Written task: Can you repeat the rows below with every "image size" substituted by "picture dimensions", keeping everything else unchanged and leaving the pictures out?

Word and element location records:
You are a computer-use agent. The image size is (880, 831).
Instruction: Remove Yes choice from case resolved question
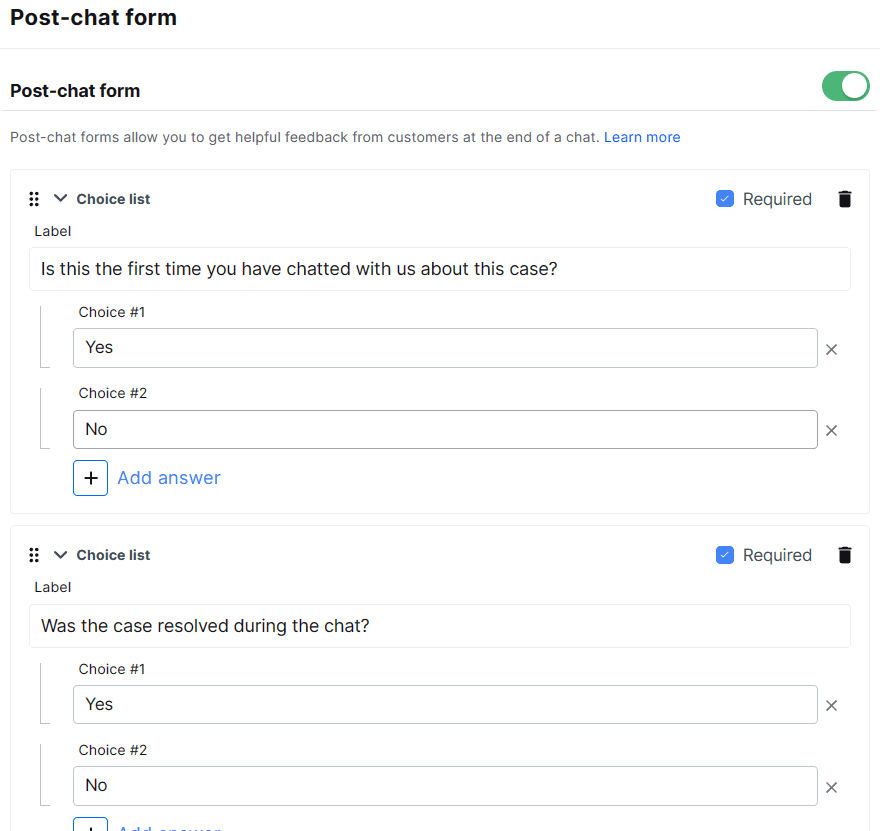(831, 706)
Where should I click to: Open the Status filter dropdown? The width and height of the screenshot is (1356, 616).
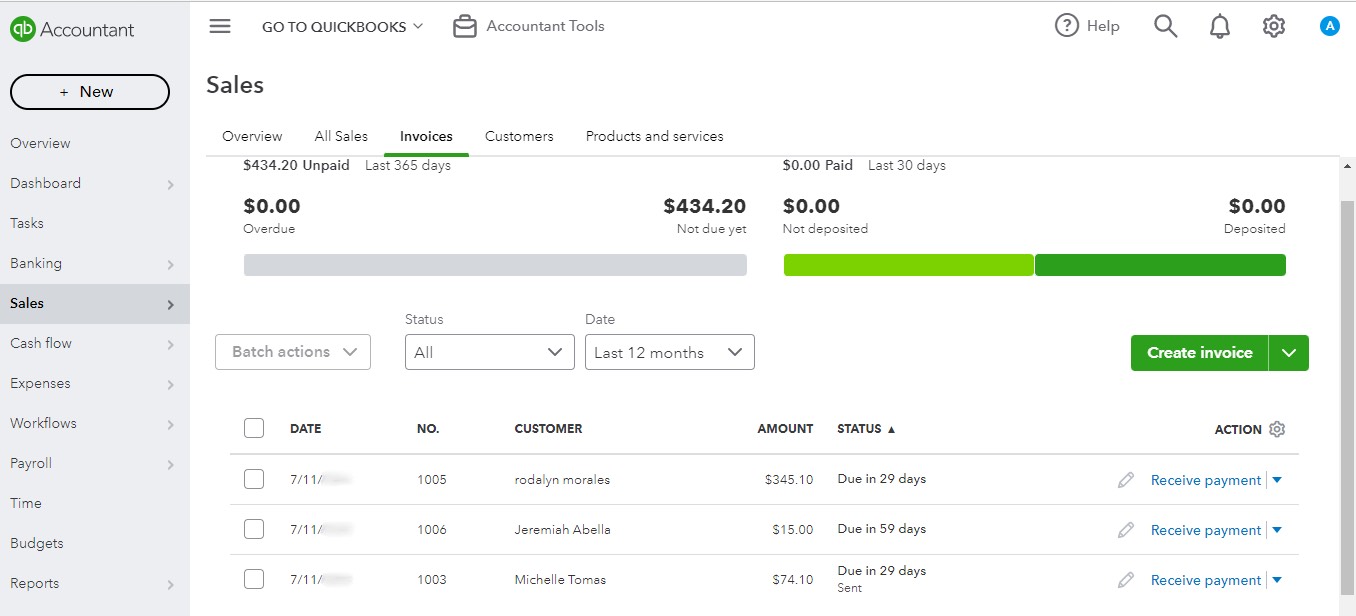tap(489, 352)
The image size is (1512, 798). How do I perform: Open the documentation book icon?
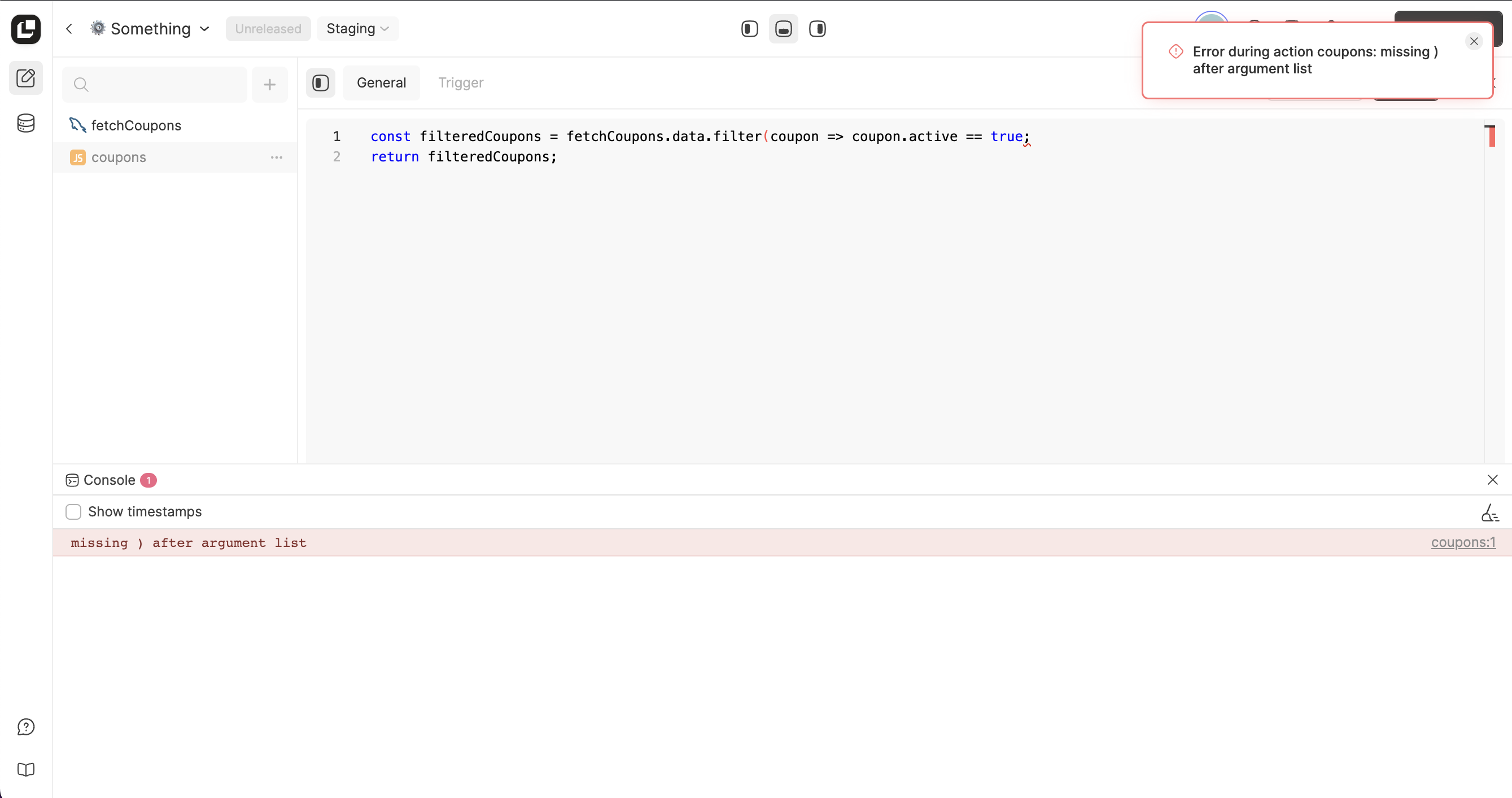point(26,769)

Correct response:
You are a computer-use agent. The picture dimensions is (880, 831).
Instruction: Remove Yes choice from case resolved question
(831, 706)
Where should I click to: Open the Status filter dropdown? The width and height of the screenshot is (1356, 616).
tap(489, 352)
The picture dimensions is (1512, 798). How do I perform: Open the documentation book icon?
point(26,769)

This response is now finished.